=== Begin Enclosure ===
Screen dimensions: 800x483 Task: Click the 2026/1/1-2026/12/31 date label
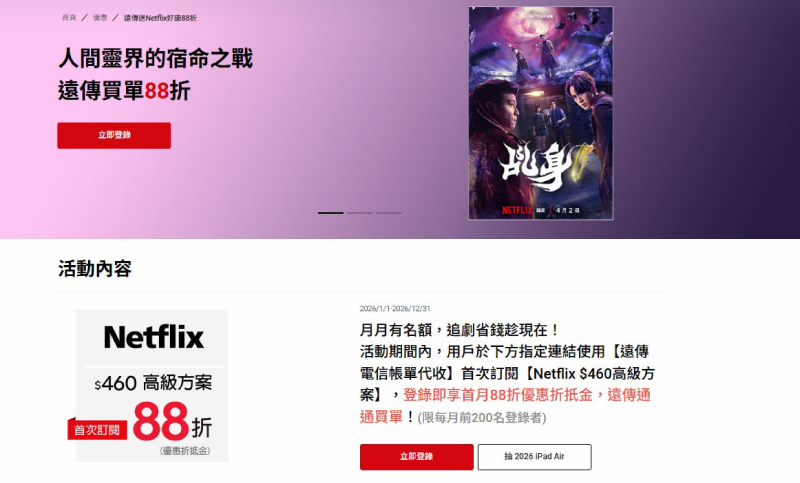point(395,309)
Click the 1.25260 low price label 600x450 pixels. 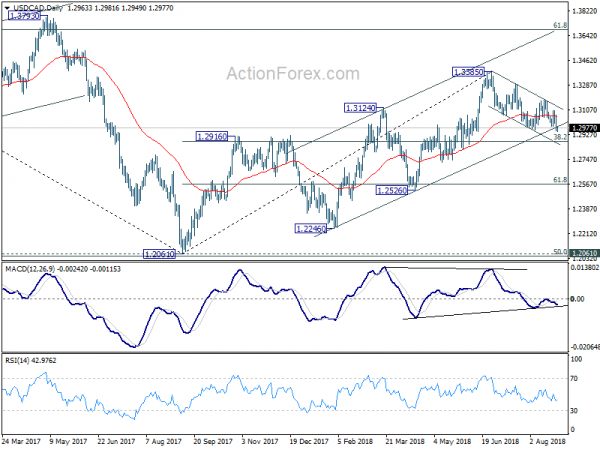[x=392, y=190]
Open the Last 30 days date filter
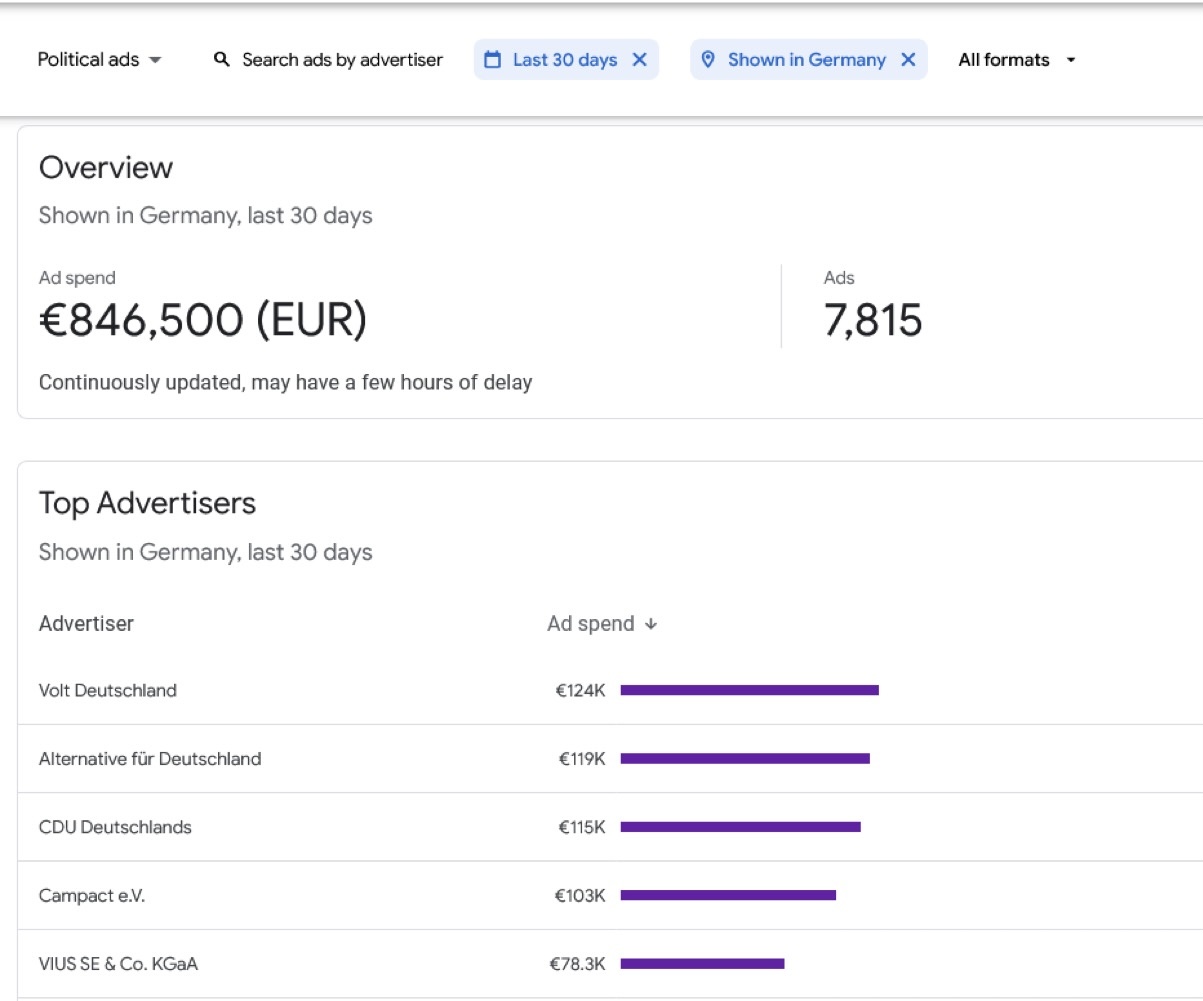Screen dimensions: 1203x1001 click(x=564, y=60)
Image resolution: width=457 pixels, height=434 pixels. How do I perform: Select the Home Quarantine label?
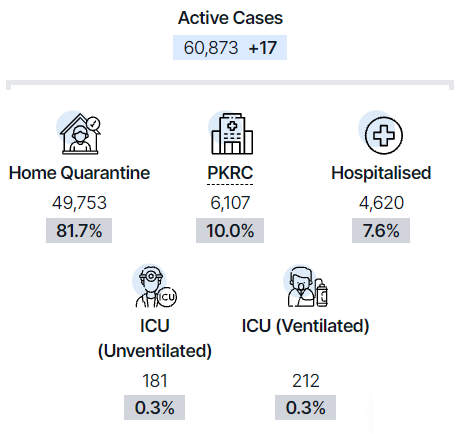coord(79,173)

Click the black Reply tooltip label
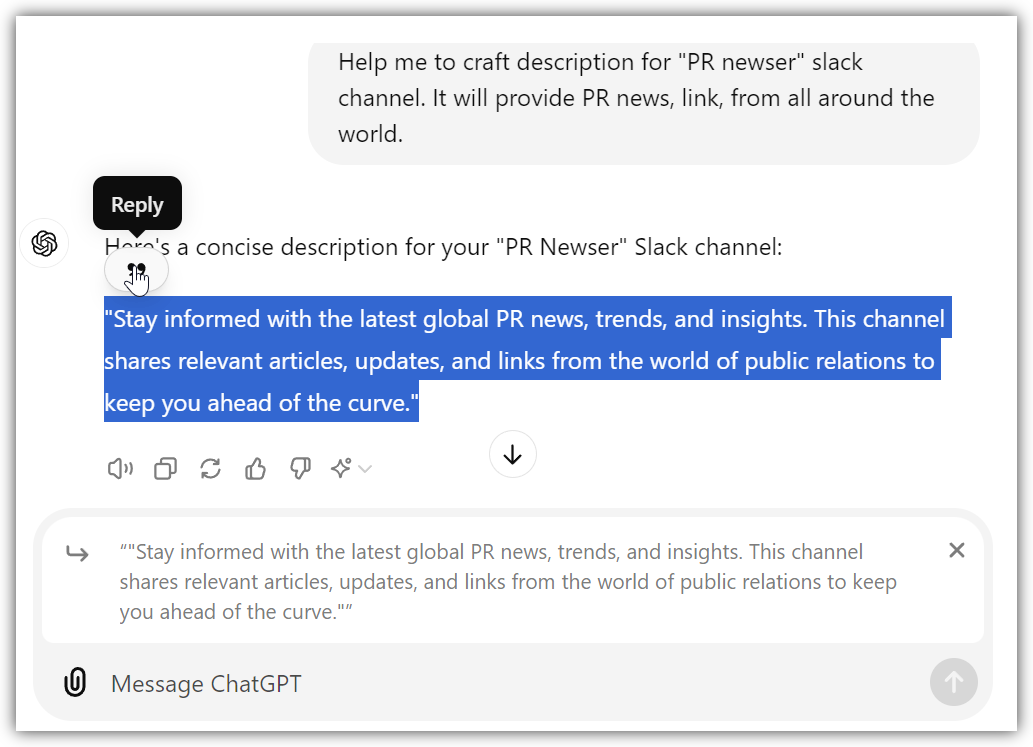click(x=137, y=205)
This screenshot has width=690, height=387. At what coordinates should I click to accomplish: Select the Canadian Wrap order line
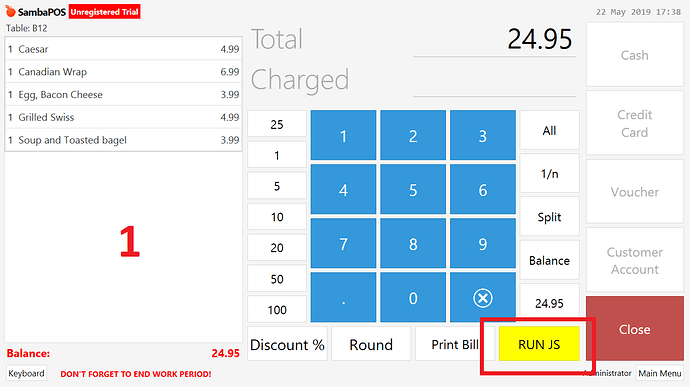pos(123,71)
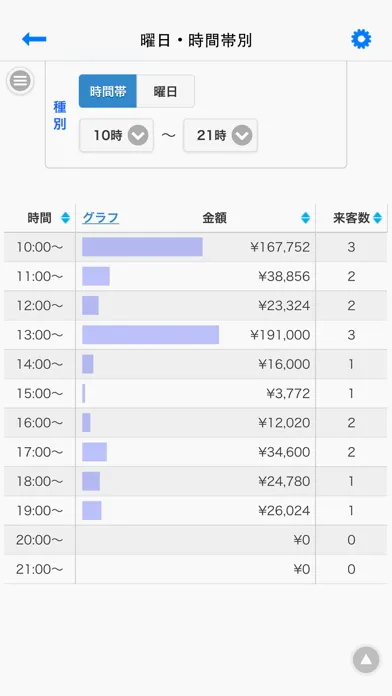392x696 pixels.
Task: Tap the 金額 column header label
Action: (x=215, y=218)
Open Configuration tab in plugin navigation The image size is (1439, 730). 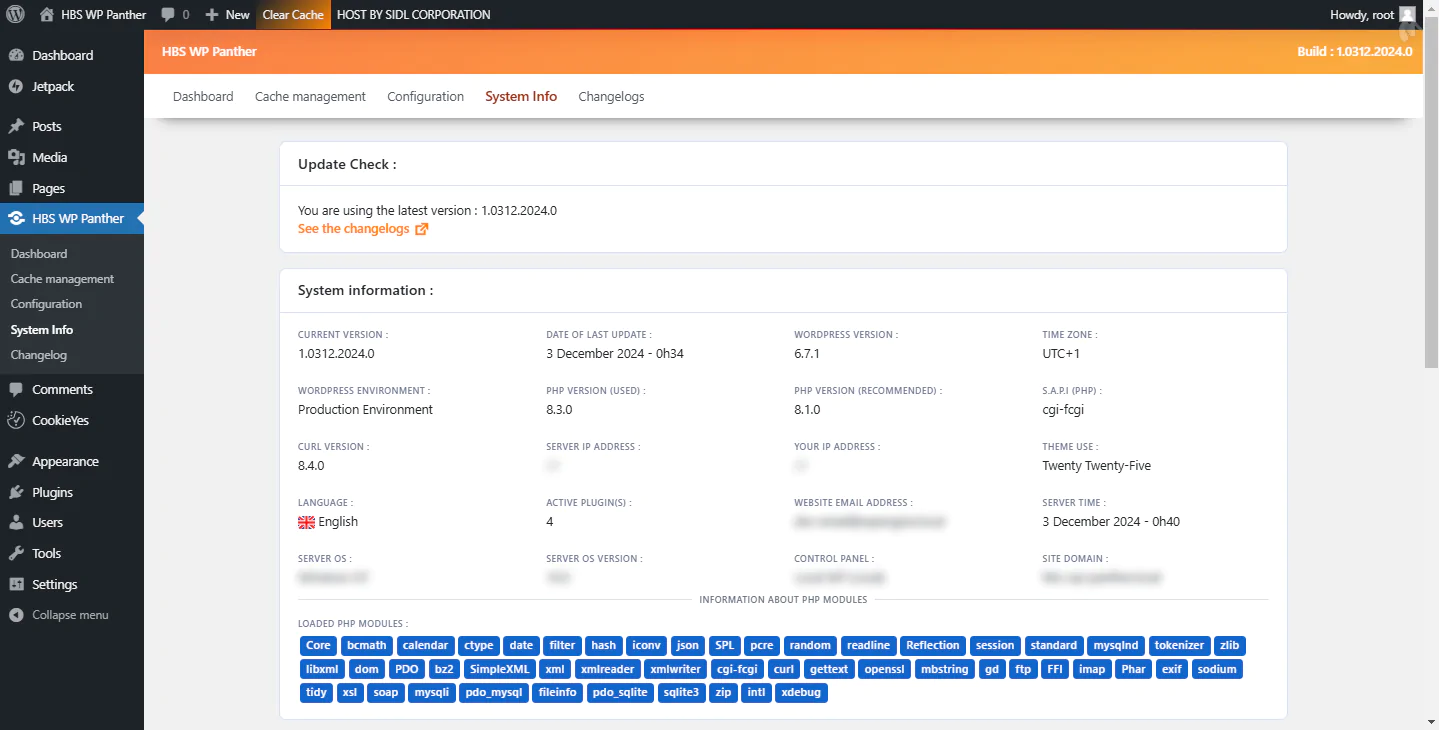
=== End Enclosure ===
## EXERCISE INSTRUCTIONS
Quote, without alteration, the lines running from the line containing "Open the Last 30 days date filter" to the last line of the entries, and include no pictures.

## FINISHED EXERCISE
Open the Last 30 days date filter
Screen dimensions: 1203x1001 click(x=564, y=60)
Image resolution: width=457 pixels, height=434 pixels. How do I perform: Select the Home Quarantine label?
coord(79,173)

Click the black Reply tooltip label
click(x=137, y=205)
This screenshot has width=690, height=387. At what coordinates should I click to accomplish: Select the Canadian Wrap order line
pos(123,71)
392x696 pixels.
Task: Tap the 金額 column header label
Action: (x=215, y=218)
Open Configuration tab in plugin navigation The image size is (1439, 730). 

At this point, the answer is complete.